U.S. Seeks Boost in Monetary Fund Currency Market Surveillance

By Kathryn McConnell
USINFO Staff Writer

Washington - The International Monetary Fund (IMF) needs to boost its surveillance of currency markets and better adapt to the increase of dynamic, emerging economies, says Treasury Under Secretary Timothy Adams.

"We are reaching a critical time on reform of the IMF," Adams told reporters April 12. Reform is needed, he said, to safeguard the institution's "relevance and legitimacy."

Adams spoke the day before a meeting in Washington of the top finance officials of Canada, France, Germany, Italy, Japan, the United States and the United Kingdom. The meeting of the Group of Seven (G7) finance ministers and central bankers precedes the annual joint spring meetings of the IMF and World Bank.

Adams said the IMF "has a unique and serious responsibility for exchange rate surveillance" and should play a stronger role in ensuring that countries do not manipulate the values of their currencies.

The meeting of G7 finance chiefs will include an outreach session with officials from China, Russia, Saudi Arabia and the United Arab Emirates to discuss investment flows from Asia and oil-producing countries, Adams said.

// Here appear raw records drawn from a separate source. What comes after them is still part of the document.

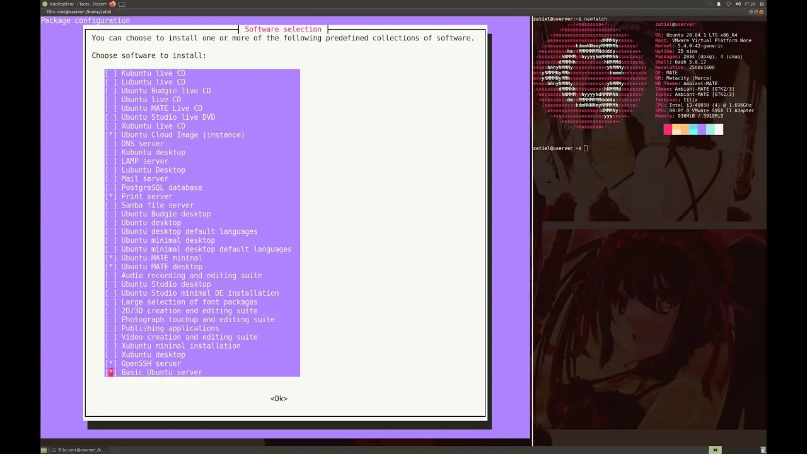Open the trash icon on the bottom panel
This screenshot has width=807, height=454.
[x=763, y=450]
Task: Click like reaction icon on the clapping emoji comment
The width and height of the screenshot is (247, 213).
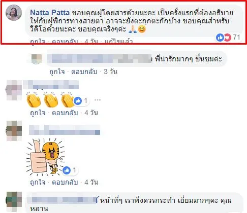Action: point(78,101)
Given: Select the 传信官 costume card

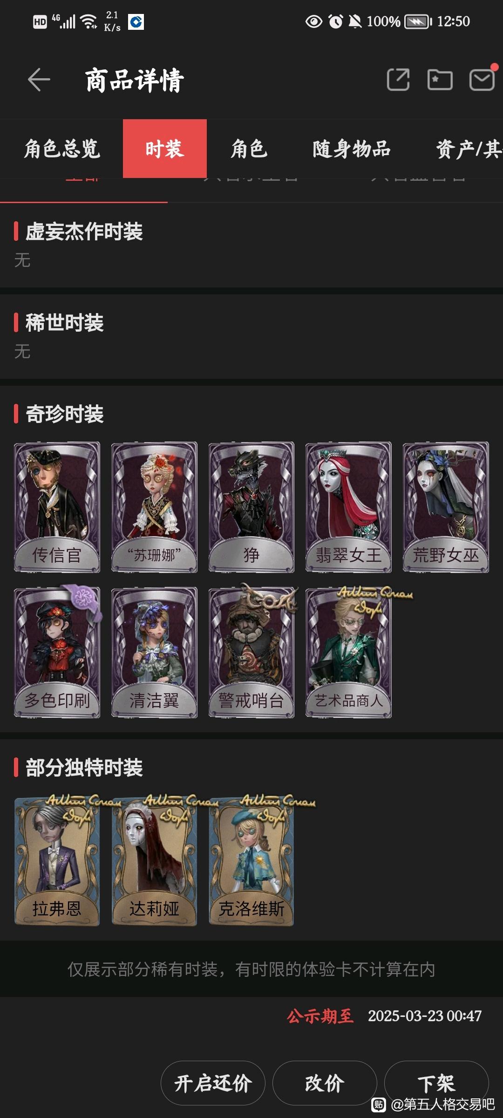Looking at the screenshot, I should (x=57, y=507).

On April 16, U.S. Treasury officials will meet with Chinese finance officials to discuss macroeconomic and financial issues in the two countries, Adams said. That meeting will precede a meeting scheduled for May in China of the U.S.-China Strategic Economic Dialogue.

Adams said China needs to rebalance its economy and adopt a more flexible currency to sustain its growth.

"Creating an efficient and competitive financial sector is a key component of this rebalancing and is critical to ensuring future growth in China as well as the global economy," he said.

The finance leaders also plan to discuss global imbalances in their meeting and in a meeting of the International Monetary and Financial Committee (IMFC) April 14.

Additionally, they will discuss debt sustainability in low-income countries, development progress in Africa, and efforts to counter illicit financing and to promote the "stability and integrity" of the global financial system, Adams said.

He said, the G7 and IMFC will urge other countries to "reinvigorate" the Doha Development Round of global trade negotiations, especially in the area of financial services, which are critical to facilitating economic development.

The IMFC of 24 member countries advises the IMF board of directors.

The finance ministers also will discuss guidelines for creditors, managers of private pools of capital, investors, financial regulators and other market participants to help them address issues associated with the growth and dynamism of hedge funds, Adams said.

The IMF-World Bank meetings run through April 15.

The full text of Adams’ prepared statement is available on Treasury's Web site.